すなわち、9.11のテロ以来、日本は、国際協調体制の中で大量破壊兵器の不拡散を行うべく、厳正な輸出管理規制を行っています。

しかも、最近の大量破壊兵器というものは、爆弾とか鉄砲とか見るからに物騒なものじゃなくて、民生品も使い方を変えれば簡単に細菌兵器とかに転用可能ということで、一見すると兵器とは無縁なフツーの民生品まで輸出規制品目として上げられています。

たとえば、カーボンシャフトのゴルフクラブですが、炭素繊維がミサイルの重要部品になるようで、インスタントコーヒーを作るためのフリーズドライ装置(冷凍凍結乾燥機)も細菌兵器を作ろうとする者にとっては喉から手が出るほどほしい装置だそうです。
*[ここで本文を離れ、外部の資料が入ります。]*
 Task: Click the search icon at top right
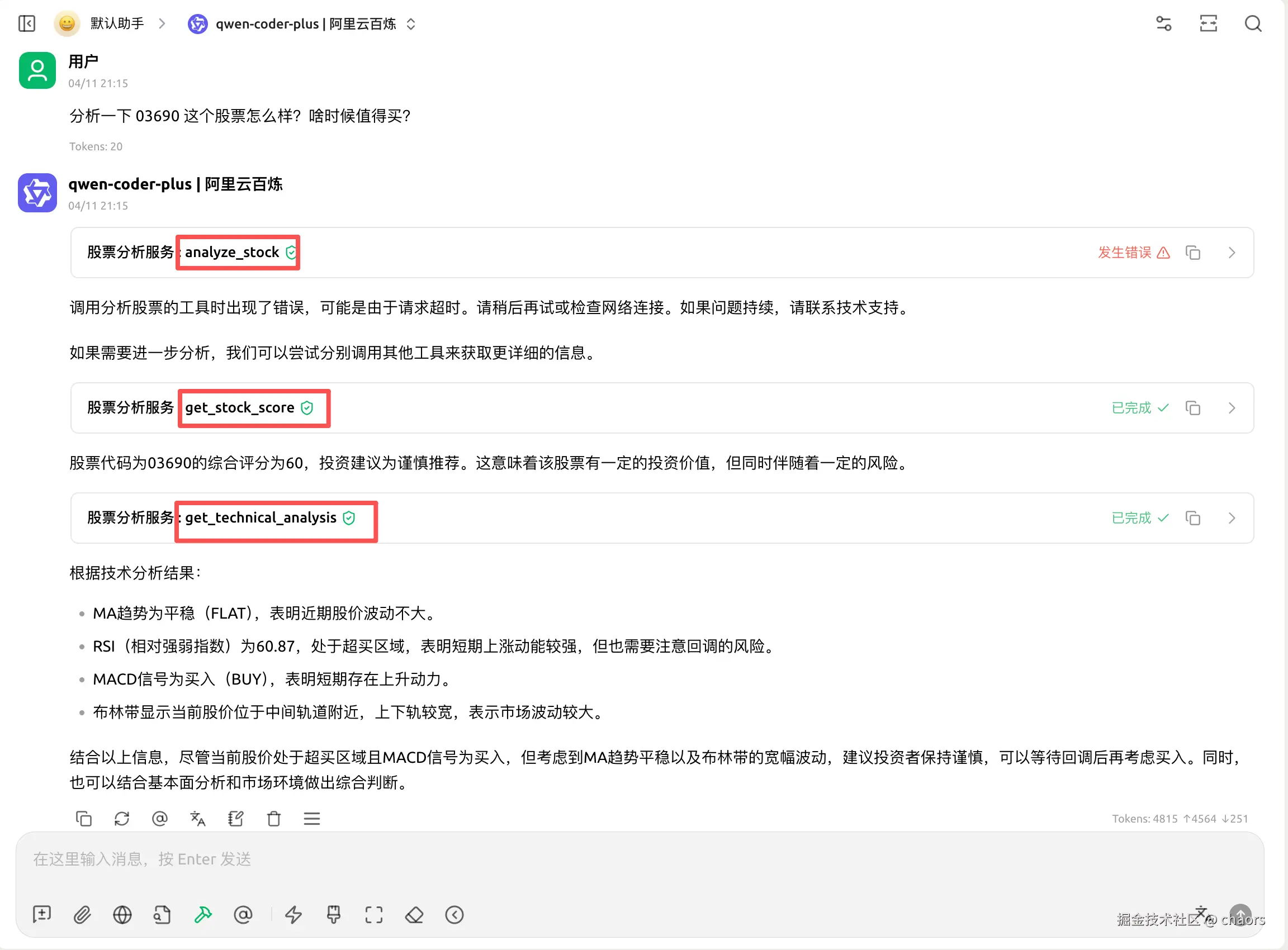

あと、シャンプーに含まれているトリエタノールアミンなんて成分が化学兵器を作る上では重要なネタ成分になったり、自動車部品工作機械のうち特定の機械を使えば簡単にウラン濃縮が出来たりするようです。

貿易のプロや弁護士でも、こんなのいちいち覚えていられませんし、
「軍事転用可能な汎用品リスト」
というのも知らない間にアップデートしている場合だってあります。

実際、国際法務体制が相当整備されているべきはずの大手メーカーが、
「農薬散布用のヘリコプターを、許可無しで、アメリカとか中国とか韓国とかの問題なさそうな国に輸出した」
との理由で、外為法違反に問われ、警察沙汰になったという話もありました。

いずれにせよ、新たに、国境を超えてモノを売るような場合、注意が必要です。

なお、この規制は外為法(外国為替及び外国貿易法)が根拠法令です。

外為法というと旧大蔵省や日銀とかが所管してそうなイメージがありますが、所管官庁は、財務省ではなく経済産業省ですので、問い合わせや規制状況を確認する際には間違えないようにすべきです。

もっとも、ネット上、各種啓発のための情報開示がされておりますので、こういうものでスタディした上で、適否に迷った場合は、問い合わせ等を事前にしておくべきだと考えます。